Host your maven artifacts on the cloud using CloudStorageMaven

One of the major issues when dealing with large codebases in our teams has to do with artifact sharing and artifact storage.

There are various options out there that provide many features such as jfrog, nexus, archiva etc.

I have been into using them, setting them up and configuring and they certainly provide you with many features. Also having you own repository installation gives you a lot of flexibility. Furthermore docker has made things a lot easier and thus setting them up takes almost no time.
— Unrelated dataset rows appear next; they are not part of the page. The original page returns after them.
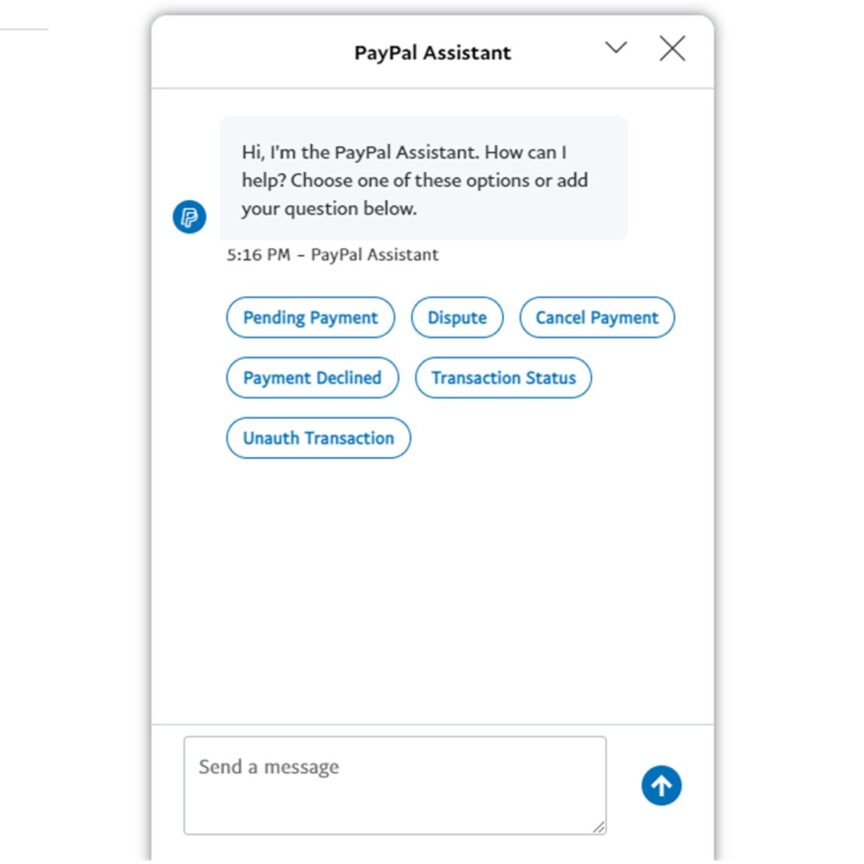
Task: Select the Pending Payment option
Action: click(x=310, y=317)
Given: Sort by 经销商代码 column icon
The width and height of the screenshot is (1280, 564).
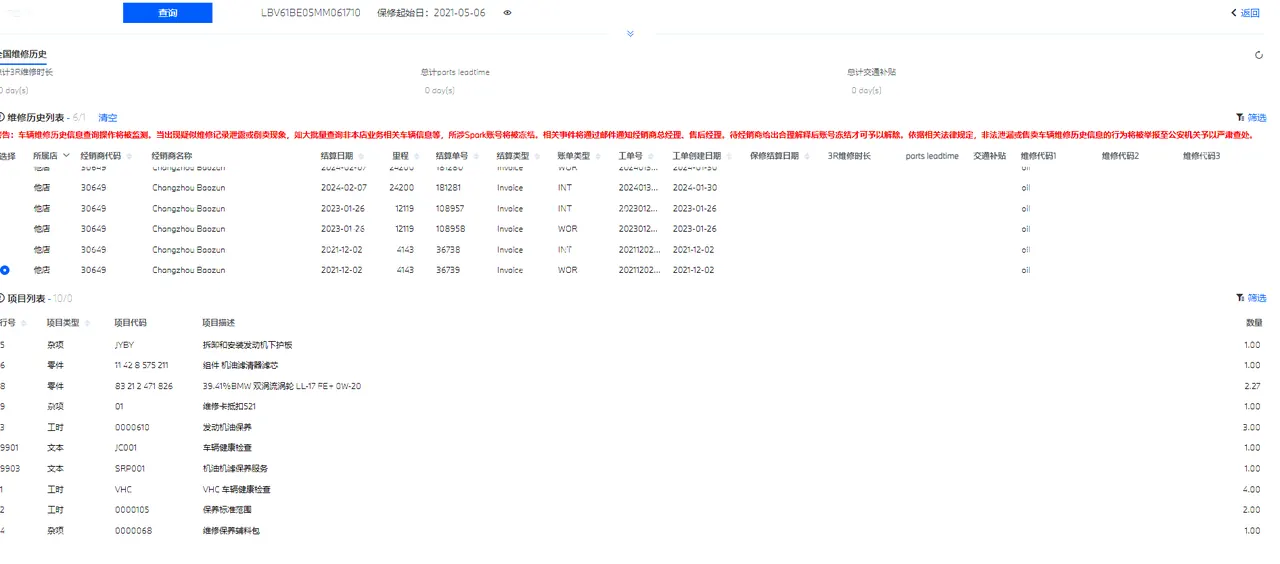Looking at the screenshot, I should click(129, 156).
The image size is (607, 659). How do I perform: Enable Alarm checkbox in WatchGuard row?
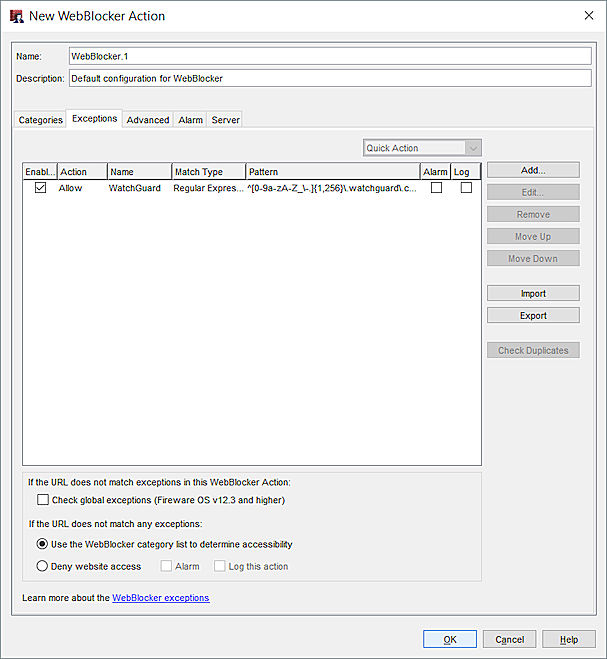(436, 188)
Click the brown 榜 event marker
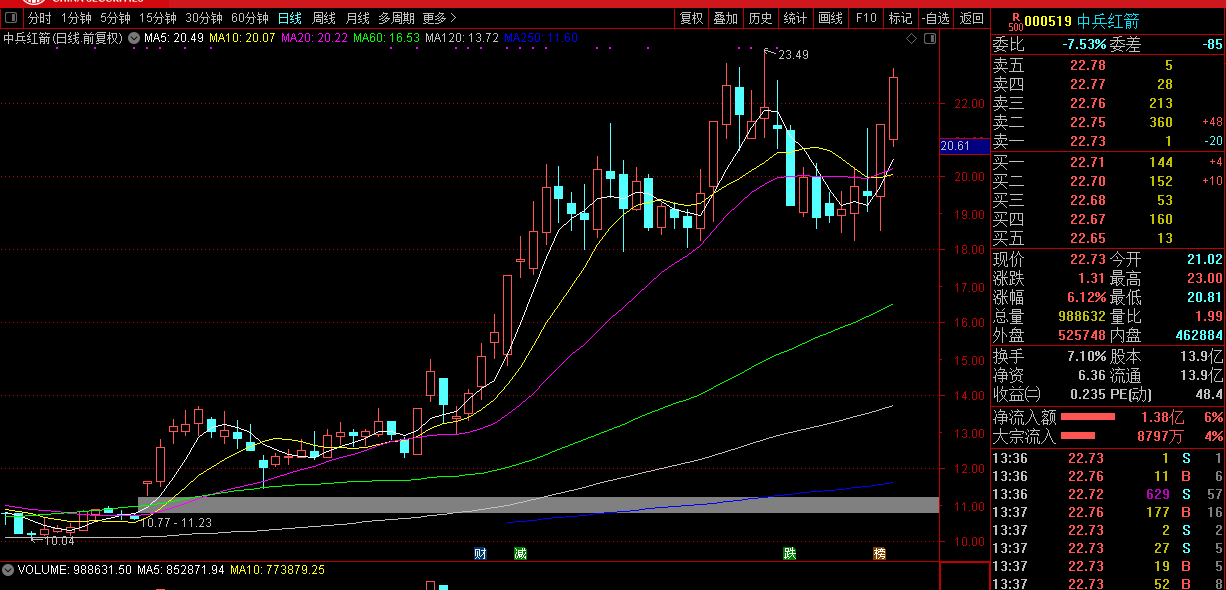Image resolution: width=1226 pixels, height=590 pixels. pyautogui.click(x=879, y=553)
Now if you use a cloud provider like amazon, azure etc there is a more lightweight option and pretty easy to setup. By using a cloud provider such as amazon, azure or google you have cheap and easy access to storage. The storage options that they provide can also be used in order to host your private artifacts or even your public ones.
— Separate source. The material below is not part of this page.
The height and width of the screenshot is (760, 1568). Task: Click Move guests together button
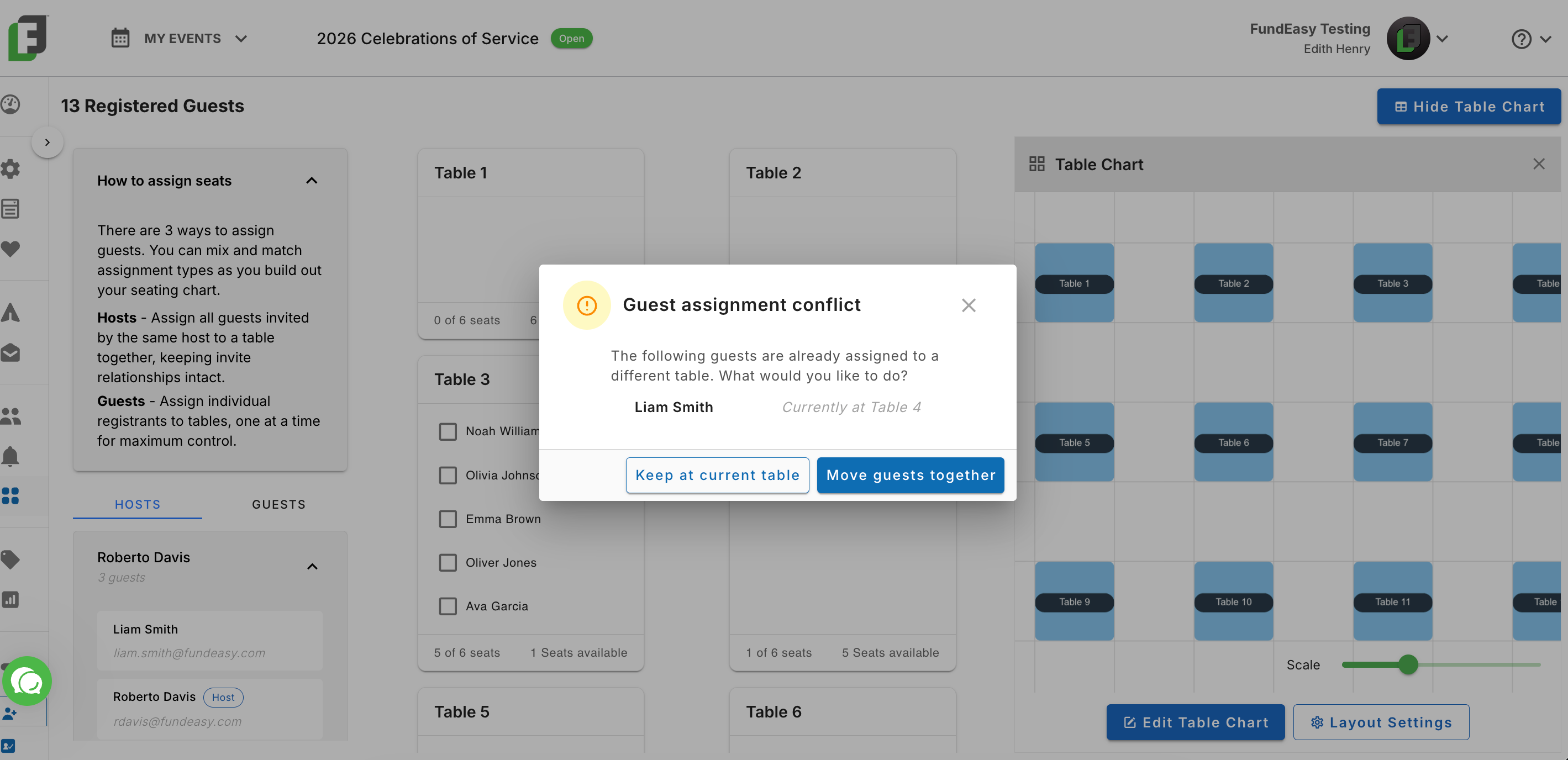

To do so you need to use a maven wagon which is capable to communicate with the storage options that your cloud provider has and this is exactly what the CloudStorageMaven project deals with.

The CloudStorageMaven project provides you with wagons interacting with Amazon S3, Azure Blob Storage and Google Cloud Storage.
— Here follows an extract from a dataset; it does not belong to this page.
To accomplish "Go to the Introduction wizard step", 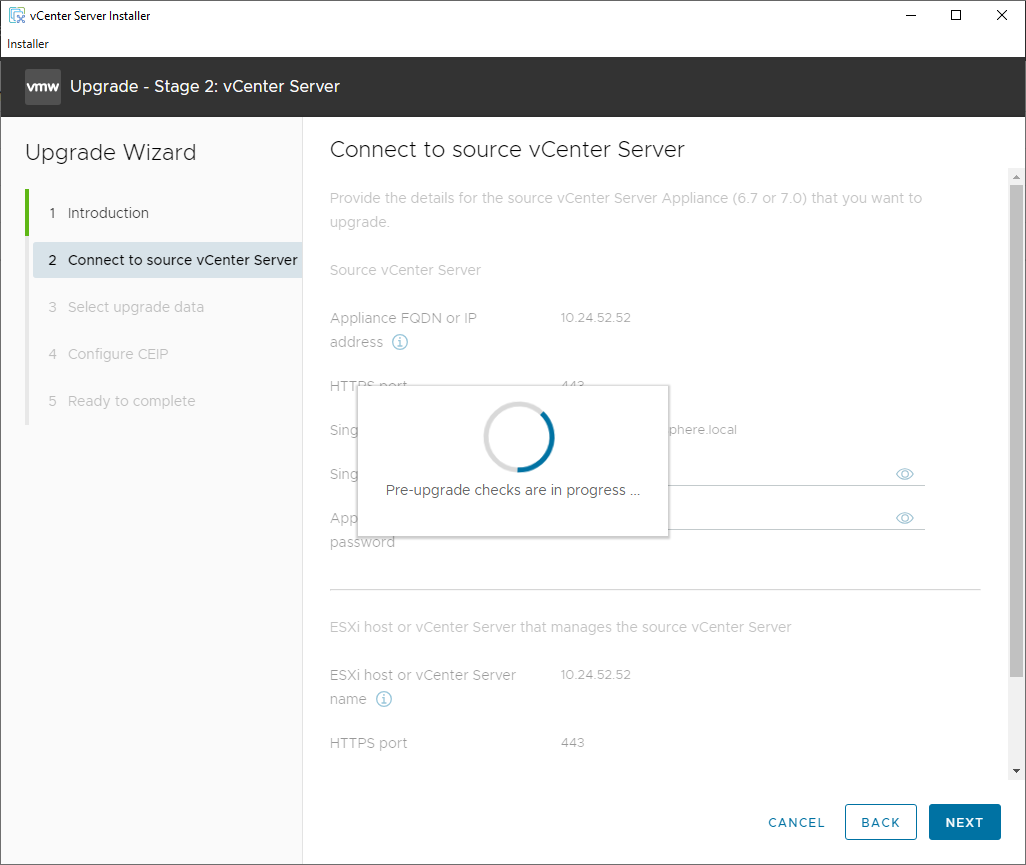I will (x=108, y=213).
If you already use one of these cloud services hosting your artificats on them seems like a no brainer and theese wagons make it a lot easier to do so.

I have compiled some tutorials on how to get started with each one of them

Happy coding!

Host your maven artifacts using Azure Blob Storage

If you use Microsoft Azure and you use Java for your projects then Azure Blob Storage is a great place to host your teams artifcats.

It is easy to setup and pretty cheap. Also it is much simpler than setting one of the existing repository options (jfrog, nexus, archiva etc) if you are not particularly interested in their features.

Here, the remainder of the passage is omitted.